Editor: Is your large private equity practice in the Dallas office primarily Texas-based or is it part of the larger Global Private Equity Practice of the firm?
West: While we live in Texas, our practice is global. Our clients come from all over the U.S. and abroad. Because our firm generally, and the Dallas office in particular, has been at the forefront of the private equity practice for almost 20 years, we have been actively involved with and frequently are engaged with our offices in New York, Silicon Valley, Houston, Washington and Boston, as well as Frankfurt, Munich, Paris, London, Prague, Budapest, Warsaw, and Shanghai, all of which have strong private equity practice groups. We draw upon each other's expertise, and work together with a number of the same clients who are doing cross-border transactions. As a result, we are able to deliver a unified private equity expertise across all geographies in which we operate.
The Dallas market happens to be the base for a large number of private equity firms who make investments all over the U.S. The Dallas office got its start in private equity by representing many of those Dallas-based firms. As a result of that experience and doing deals across the nation for the Texas-based private equity firms, we were exposed to and began to be engaged by private equity firms based in other parts of the country. We continue to do work for the original group as well.
Editor: Tell our readers a bit more about your private equity practice and the type of transactions you work on.
West: We represent traditional private equity sponsors doing primarily leveraged deals. Our strength in that area lies in the team of private-equity focused lawyers we have assembled, many of whom have been active in this area for almost 20 years. We have developed a completely private equity-focused corporate group. We have lawyers who have spent most of their careers representing private equity firms, taking companies private for equity sponsors, buying platform companies and then doing add-ons to those companies to grow them for an eventual exit through an IPO or sale transaction. We understand what private equity clients are looking for, what their concerns are, what their limited partners' requirements are; and we do not have to be trained in that process every time we do a deal. We are not just corporate lawyers who have decided to do private equity. We are private equity lawyers who know how to do corporate transactions for and on behalf of private equity sponsors.

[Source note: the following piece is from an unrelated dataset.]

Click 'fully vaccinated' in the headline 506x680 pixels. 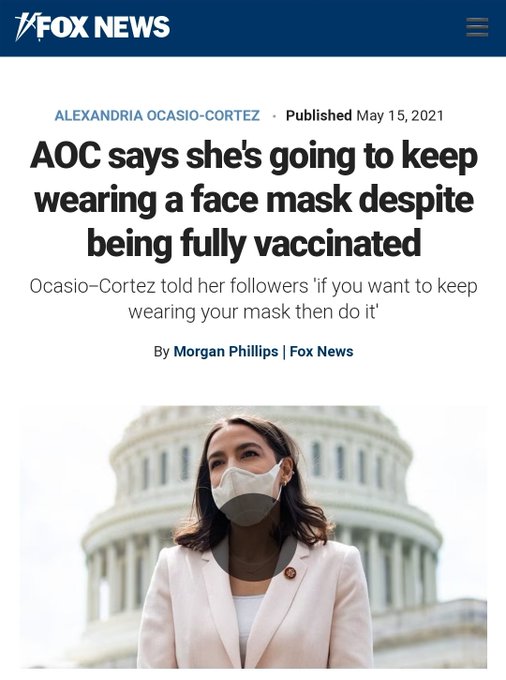pyautogui.click(x=301, y=244)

Secondly, we have developed a specific financing practice that is designed particularly with the private equity sponsor in mind. Our group is not just a bunch of banking lawyers who represent lenders and then decide to switch hats and represent private equity sponsors. Ours is a developed practice that I started 18 years ago and that is now headed by Angela Fontana. This is a group of acquisition finance lawyers who specialize in the needs of private equity firms in the LBO context. We know the market - what banks are offering to other private equity sponsors - because we represent most of them and can provide this kind of market knowledge to our private equity clients.
The third factor is that we can draw upon the strength of the entire law firm, which consists of over 1,200 lawyers in 20 offices throughout the world. The firm has private equity expertise in virtually every one of its offices and it is and has been a major focus for the firm. We operate on a "one firm" approach in delivering quality service to our clients across the globe.
Editor: How many lawyers in your office are performing M&A work? What portion of your overall matters does this represent?
West: We have approximately forty lawyers who do M&A and private equity work out of a total of 75 in the Dallas office. M&A and private equity represents a little more than half of the work of our office.
Editor: Do you also represent hedge funds?
West: We do, however it is not a core part of our practice in Dallas and is more concentrated in the New York office. We represent hedge funds when they are doing private equity type transactions, as opposed to traditional hedge fund transactions.
There has been a lot of press about the convergence between private equity and hedge funds, but it is not clear that this is as widespread a phenomenon as some have suggested, as it is still a different type of practice.
Editor: In February we interviewed Jeff Tabak, Co-Head of the Private Equity Fund Formation Practice Group in the New York office. Are your attorneys, like those in the New York office, specialized as to the various areas of practice within private equity?
West: Yes. In Dallas we are primarily on the private equity execution side of the practice. In other words, we do the deals. We are the ones helping the private equity firms execute on a transaction. However, we do have lawyers in the Dallas office who are part of Jeff Tabak's and Barry Wolf's industry-leading Fund Formation practice that is headquartered in New York. Particularly, Jeff Hitt in the Dallas office is involved in that practice.
Editor: Do you counsel strategic buyers any differently from financial buyers as to the traps they should be wary of in making an acquisition?
West: We tailor our advice to the particular client. For example. with respect to material adverse change clauses, there are different expectations and concerns from a strategic buyer versus a financial buyer in terms of what could happen prior to closing that could make the potential target unattractive. If the strategic buyer is in the same business as the target company, it is frequently more aware of what could happen that is outside the control of the particular target company. Therefore, the strategic buyer is better able to assess those risks. In terms of the MAC clause and its reliability as a means of avoiding a transaction if something bad happens that has not been specifically set forth in the agreement, there is no difference between a strategic and financial buyer. There are certainly other areas where strategic buyers may have different sensitivities or concerns than private equity buyers, and as such we tailor our advice accordingly.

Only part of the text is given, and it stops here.